Amazingly, there don't seem to be any companies that offer small-batch 3D printed valentines, with the exception of one company that 3D prints your face in chocolate, which I think is just weird. This only strengthened my resolve: I decided to design and print the chocolates myself. I loaded up some CAD software and began working. I had to keep the design relatively simple since I had concerns about the maximum resolution available to me, so made some pretty basic designs in Microsoft 3D Builder. Side note: 3D builder is a surprisingly powerful and easy tool, and a great alternative to AutoCAD or SolidWorks for basic projects like this. Since this was my first time working with a 3D printer, I decided to also make some additional Valentines designs for fun (the interlocking gears would be impossible to create a mold for)
Now that I had a design, I needed to print it. Some people have experimented with directly 3D printing chocolate, but have had mixed results from the extrusion process because of the low melting temperature of chocolate and its high viscosity. Instead, I decided that the best method to print chocolate is to create a mold. Formlabs has a tutorial on this, but they use vacuum forming instead of mold making, and completely gloss over the method. While Formlabs has a superior printer in many ways, their resin is toxic and a skin irritant if not properly cured. Even with excessive curing and safety precautions, I would not feel comfortable using this resin with items that interact with food.
Instead, I decided to use the LulzBot extrusion printer with PLA filament to print a positive mold of the chocolate. Because of the limited resolution of extrusion printing, I had to make the chocolates a little larger than I had initially planned, but managed to avoid using too much filament by using a 20% fill rate.

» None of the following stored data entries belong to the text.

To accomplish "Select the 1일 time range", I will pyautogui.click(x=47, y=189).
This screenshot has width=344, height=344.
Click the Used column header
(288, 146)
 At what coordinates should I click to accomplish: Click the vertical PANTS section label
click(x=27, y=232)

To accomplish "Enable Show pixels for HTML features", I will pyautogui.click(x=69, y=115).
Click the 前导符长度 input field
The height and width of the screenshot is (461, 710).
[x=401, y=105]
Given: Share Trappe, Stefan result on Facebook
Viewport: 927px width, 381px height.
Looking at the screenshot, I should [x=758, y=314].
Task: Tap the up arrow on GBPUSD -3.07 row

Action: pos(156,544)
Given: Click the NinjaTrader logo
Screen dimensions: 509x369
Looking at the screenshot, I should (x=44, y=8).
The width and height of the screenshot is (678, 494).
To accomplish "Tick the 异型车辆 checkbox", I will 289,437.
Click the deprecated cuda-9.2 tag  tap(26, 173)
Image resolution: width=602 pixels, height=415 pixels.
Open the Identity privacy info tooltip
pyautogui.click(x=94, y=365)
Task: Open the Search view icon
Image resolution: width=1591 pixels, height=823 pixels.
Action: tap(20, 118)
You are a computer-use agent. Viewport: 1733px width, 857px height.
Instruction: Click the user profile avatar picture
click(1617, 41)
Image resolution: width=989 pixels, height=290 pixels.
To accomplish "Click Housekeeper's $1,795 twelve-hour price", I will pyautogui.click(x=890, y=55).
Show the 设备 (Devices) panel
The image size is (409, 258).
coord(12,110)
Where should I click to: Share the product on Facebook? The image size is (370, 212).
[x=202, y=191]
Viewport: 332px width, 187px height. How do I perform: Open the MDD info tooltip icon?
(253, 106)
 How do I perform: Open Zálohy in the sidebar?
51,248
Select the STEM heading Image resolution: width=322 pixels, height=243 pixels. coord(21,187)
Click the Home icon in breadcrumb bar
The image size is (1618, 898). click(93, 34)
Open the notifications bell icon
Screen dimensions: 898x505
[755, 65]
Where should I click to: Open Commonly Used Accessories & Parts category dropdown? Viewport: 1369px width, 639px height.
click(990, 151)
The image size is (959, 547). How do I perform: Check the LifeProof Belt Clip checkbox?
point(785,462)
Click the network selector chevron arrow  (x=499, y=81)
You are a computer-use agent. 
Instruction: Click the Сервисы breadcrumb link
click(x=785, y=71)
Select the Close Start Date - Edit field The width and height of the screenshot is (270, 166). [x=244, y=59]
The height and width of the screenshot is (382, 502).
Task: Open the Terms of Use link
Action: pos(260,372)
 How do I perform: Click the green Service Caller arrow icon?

This filament is food-safe, but as an extra precaution, I chose to thoroughly wash my prints before moving to the next step.
Next, I needed to create the negative mold. After doing a good deal of research, I decided to use SortaClear 40 food-safe silicone mold because it is easy to work with, food-safe, and transparent. I glued down my positive molds to a plastic container I had lying around, then started mixing the silicone. The silicone has a 10-1 mix ratio, and needs to be de-gassed in a vacuum chamber before pouring. This degassing ensures there are no bubbles in the silicone, so it can form a tight mold around my positives. SortaClear 40 can also cure without requiring an oven, which is very important for my use case, since I didn't want my PLA prints to melt during the curing process.
After letting the mold cure in place for 36 hours (only 24 are required, but I decided to give it a little extra time) I removed my PLA prints, washed the mold, then put the silicone mold in the oven for two post-cure cooks to help strengthen it. After washing the mold third time (I want to be really careful about anything that I ingest, despite whatever assurances the labels give me) I made my first trial run of a chocolate... and it was delicious! (also, I didn't get poisoned, so I felt ready to start making them for friends)
To turn chocolate chips into custom chocolate bars requires melting and pouring. Although milk chocolate is easier to melt and pour, I happen to be blessed with functional taste buds, so dark chocolate was the only real option. The trick is to constantly mix the chocolate as you melt it in order to keep the components from separating. The best way to do this is through slowly melting them on a stovetop, but microwaving for 10 sec at a time, then mixing, is another option for the lazy. Once the chocolate is melted, I carefully poured it into the molds. After pouring, I used a toothpick to prod at the interface of the chocolate and the mold to make sure there weren't any air bubbles that would interfere with the shape of the chocolate. I then put the chocolate in the fridge for a few hours to harden, and then removed and wrapped them. Success!
Note: the large heart chocolate has personal information printed on it. To protect the privacy of my friends, I am not showing details of the chocolate, but it looks even better than the key!